Décryptages
14/02/20
Les mesures de renforcement du dispositif national de lutte contre le blanchiment de capitaux et le financement du terrorisme applicables aux acteurs des secteurs bancaire, financier et assurantiel
L’ordonnance n° 2020-115 du 12 février 2020 renforçant le dispositif national de lutte contre le blanchiment de capitaux et le financement du terrorisme (« LCB-FT ») (« Ordonnance ») est venue (1) transposer en droit français la cinquième directive anti-blanchiment, (2) compléter la quatrième directive anti-blanchiment et (3) renforcer la cohérence du dispositif français de LCB-FT. Vous trouverez ci-après une description des principaux apports de ce texte concernant les acteurs des secteurs bancaire, financier et assurantiel.
Il convient tout d’abord de souligner que le champ des personnes assujetties aux obligations de LCB-FT est modifié. Les succursales d’entités étrangères[1] du secteur financier sont désormais pleinement soumises aux obligations de LCB-FT alors qu’elles étaient auparavant soumises auxdites obligations uniquement lorsqu’elles effectuaient des opérations pour leur clientèle en France.
Concernant la mise en œuvre des obligations de vigilance à l’égard de la clientèle, certains facteurs de risque ont été ajoutés. Une liste de personnes, services ou produits présentant un faible risque de BC-FT sera désormais fixée par décret. L’Ordonnance vient surtout supprimer l’exigence de mesures de vigilance complémentaire dans le cas d’une entrée en relation d’affaire à distance.
S’agissant des bénéficiaires effectifs, l’Ordonnance crée une nouvelle obligation, pour ces derniers, de communiquer les informations permettant de les identifier à la société ou l’entité concernée, sous peine de sanctions. Certaines informations du registre des bénéficiaires effectifs sont désormais ouvertes au public. Un mécanisme de signalement des divergences entre les informations détenues sur le bénéficiaire effectif par différentes sources (registre, entités assujetties, autorités de contrôle) a été instauré. L’Ordonnance prévoit également des exonérations de responsabilités supplémentaires dans le cadre de cette nouvelle déclaration de divergence concernant les bénéficiaires effectifs ou encore lorsqu’un signalement d’un soupçon de BC-FT a été effectué dans le cadre du dispositif de contrôle interne. Les dispositions applicables en matière d’exonération de la responsabilité civile ou sanctions professionnelles sont également étendues aux mesures discriminatoires en matière d’emploi.

*OBJECTIFS:*
(1) Reformulez sous forme de liste le paragraphe du texte sur la lutte anti-blanchiment qui commence par « S’agissant des bénéficiaires effectifs », en conservant ses faits principaux.
(2) Veuillez poursuivre le texte sur la lutte anti-blanchiment après sa dernière phrase.

*INFORMATIONS FOURNIES:*
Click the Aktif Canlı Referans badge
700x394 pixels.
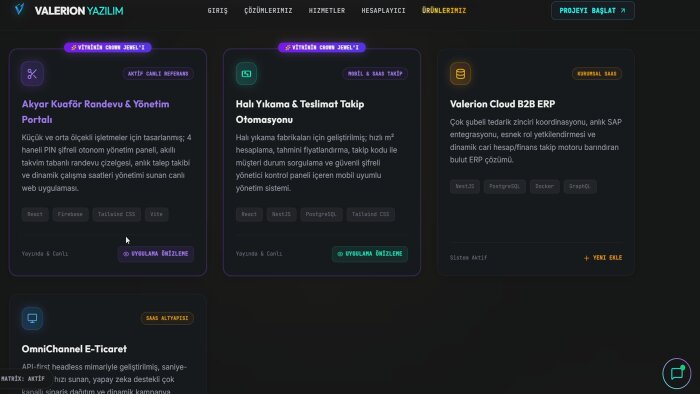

*RÉPONSES PAR TÂCHE:*
(1)
- Les bénéficiaires effectifs doivent désormais communiquer à la société ou à l’entité concernée les informations permettant de les identifier, sous peine de sanctions.
- Certaines informations du registre des bénéficiaires effectifs sont ouvertes au public.
- Un mécanisme de signalement des divergences entre les informations des différentes sources (registre, entités assujetties, autorités de contrôle) est instauré.
- De nouvelles exonérations de responsabilité couvrent la déclaration de divergence et le signalement d’un soupçon de BC-FT effectué dans le cadre du dispositif de contrôle interne.
- L’exonération de responsabilité civile ou de sanctions professionnelles s’étend aux mesures discriminatoires en matière d’emploi.

(2)
Les notions de correspondance bancaire et de compte de passage sont désormais définies.
Concernant les groupes, les échanges d’informations relatives à la réalisation de déclarations de soupçon sont étendus aux filiales et succursales de certaines entités soumises aux obligations de LCB-FT. Les catégories d’entités pouvant procéder à des échanges d’informations ont été modifiées. En outre, la localisation géographique d’établissements pouvant procéder à des échanges d’informations relatives à un même client a été restreinte. De plus, l’exemption à l’obligation de tenir au niveau du groupe une organisation et des procédures internes est étendue aux groupes dont l’entreprise mère est une société de groupe mixte d’assurance. Enfin, la transmission d’informations nécessaires à l’organisation de la LCB-FT au sein de groupes financiers ou assurantiels est étendue aux groupes incluant au moins un établissement de paiement ou un établissement de monnaie électronique.
Nous tenons également à porter à votre attention que la nature des contrôles des autorités en matière de LCB-FT est précisée. Une approche par les risques est retenue. Les autorités de contrôle évaluent le profil de risques de BC-FT des entités contrôlées. Elles procèdent au réexamen de cette évaluation de façon périodique ou lorsque des changements majeurs interviennent dans la gestion ou les activités de ces personnes. La fréquence et l’intensité de leurs contrôles sur pièces et sur place doivent notamment être déterminées en fonction du profil de risque des entités assujetties. Les autorités de contrôle examinent les évaluations des risques mises en place par les personnes assujetties, la mise en œuvre et le caractère adéquat, selon une approche par les risques, de l’organisation, des procédures internes et des mesures de contrôle interne que ces personnes mettent en place. De plus, un système d’alerte dédié à la LCB-FT auprès des autorités de contrôle a été instauré.
Les modalités de communication entre les différentes autorités ont, par ailleurs, été renforcées, notamment en matière de gel des avoirs. De même, l’ACPR, l’administration des douanes et l’Agence française anticorruption peuvent se communiquer les renseignements utiles à l’exercice de leurs missions respectives dans le domaine de la lutte contre la corruption et la LCB-FT. Les modalités de coopération avec la Banque centrale européenne sont également précisées. Enfin l’Ordonnance vient renforcer (1) la confidentialité du droit d’opposition que TRACFIN peut adresser à toute entité assujettie aux obligations de LCB-FT au sujet d’une opération ; (2) les capacités de TRACFIN à échanger avec ses homologues étrangers ; (3) les échanges d’informations entre TRACFIN et les autres services de renseignement français.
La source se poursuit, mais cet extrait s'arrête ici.